All the entries need to be duplicated exactly, with the pictures omitted.

[GIVEN DATA — start]

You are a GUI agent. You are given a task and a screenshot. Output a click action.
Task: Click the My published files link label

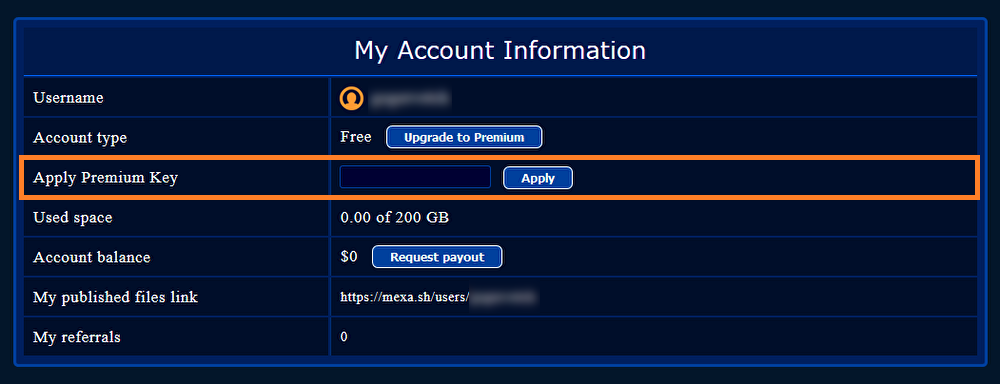pos(115,297)
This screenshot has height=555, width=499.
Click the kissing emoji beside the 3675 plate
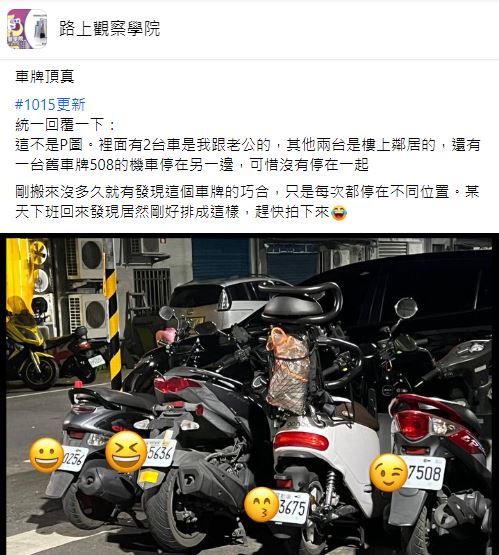[262, 504]
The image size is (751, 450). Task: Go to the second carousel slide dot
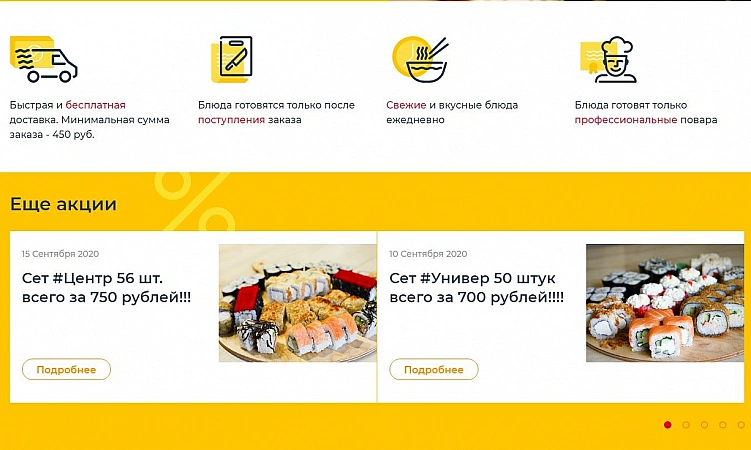click(x=686, y=425)
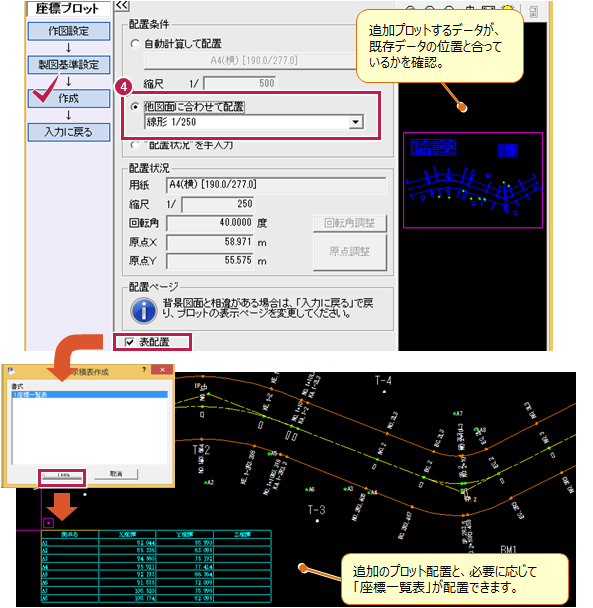Select the manual 配置状況 input radio

135,145
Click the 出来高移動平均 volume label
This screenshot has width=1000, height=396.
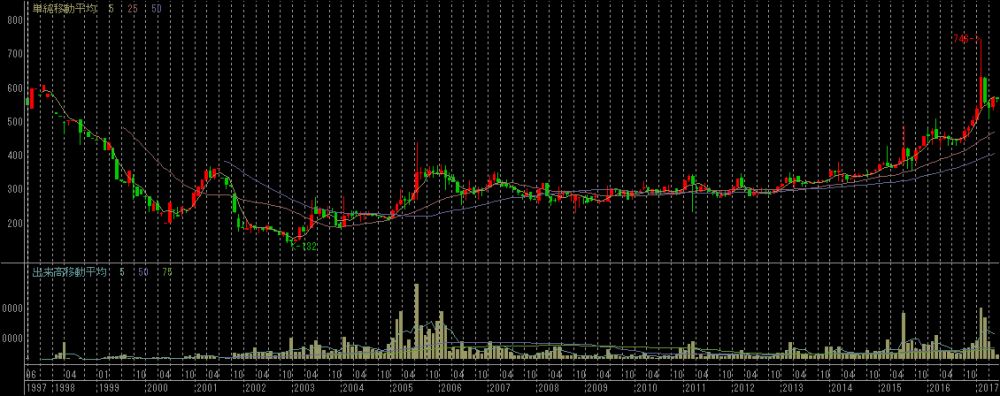coord(70,273)
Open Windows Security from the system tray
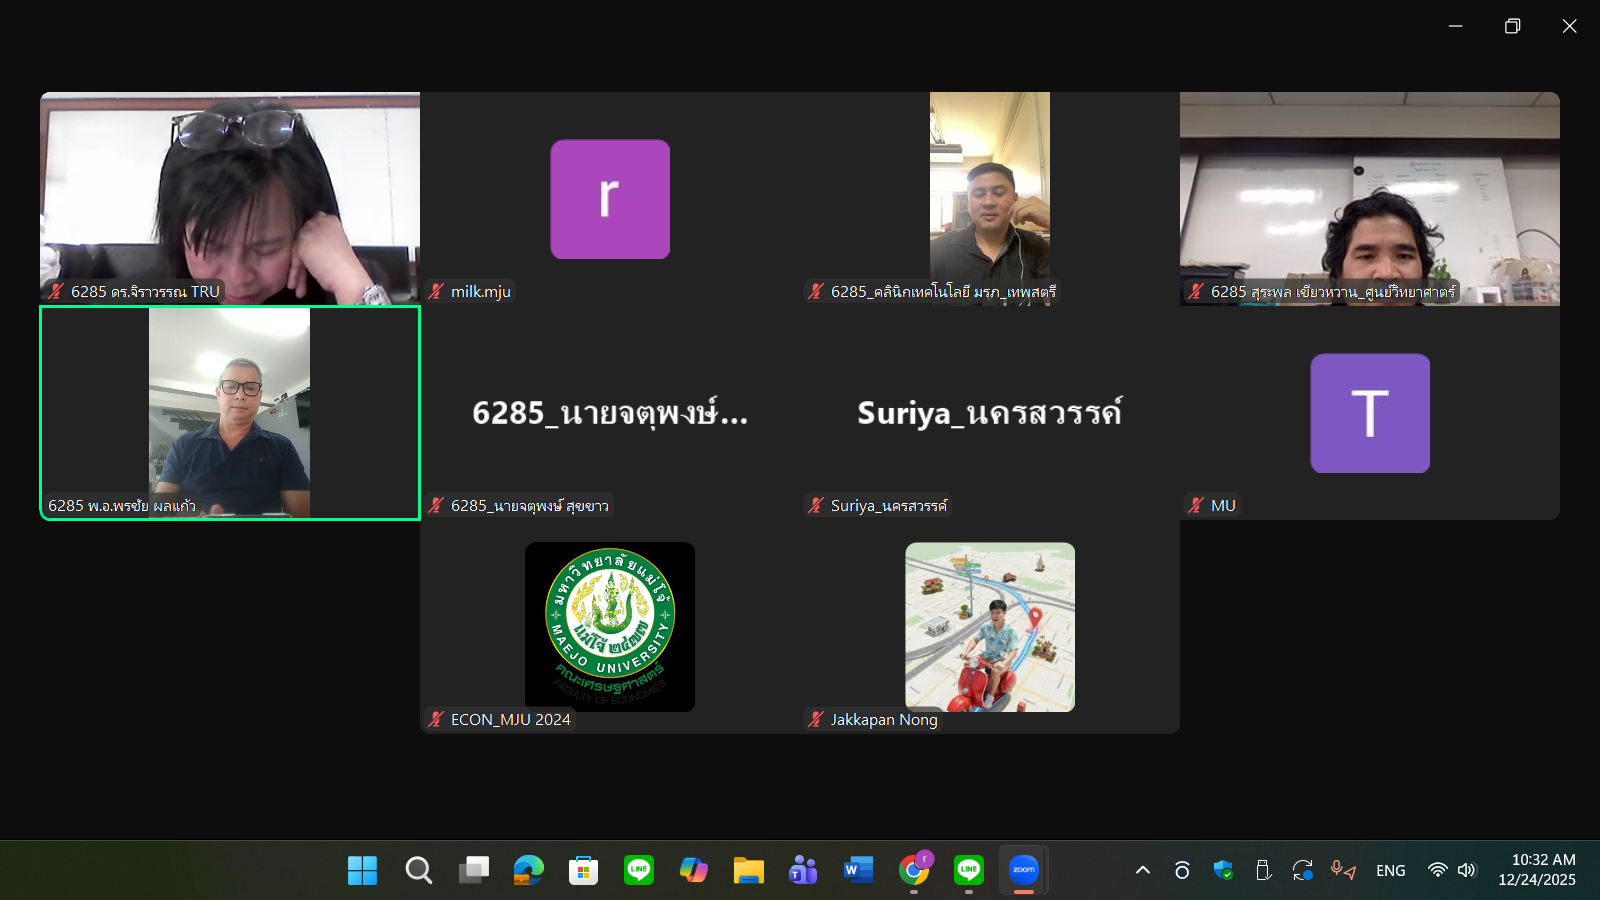The image size is (1600, 900). point(1223,870)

[GIVEN DATA — finish]

FINAL ANSWER =
You are a GUI agent. You are given a task and a screenshot. Output a click action.
Task: Click the My published files link label

pos(115,297)
This screenshot has height=555, width=499.
Click the kissing emoji beside the 3675 plate
[262, 504]
The image size is (751, 450). Task: Go to the second carousel slide dot
click(x=686, y=425)
Select the manual 配置状況 input radio

135,145
Click the 出来高移動平均 volume label
This screenshot has width=1000, height=396.
coord(70,273)
Open Windows Security from the system tray
The image size is (1600, 900). point(1223,870)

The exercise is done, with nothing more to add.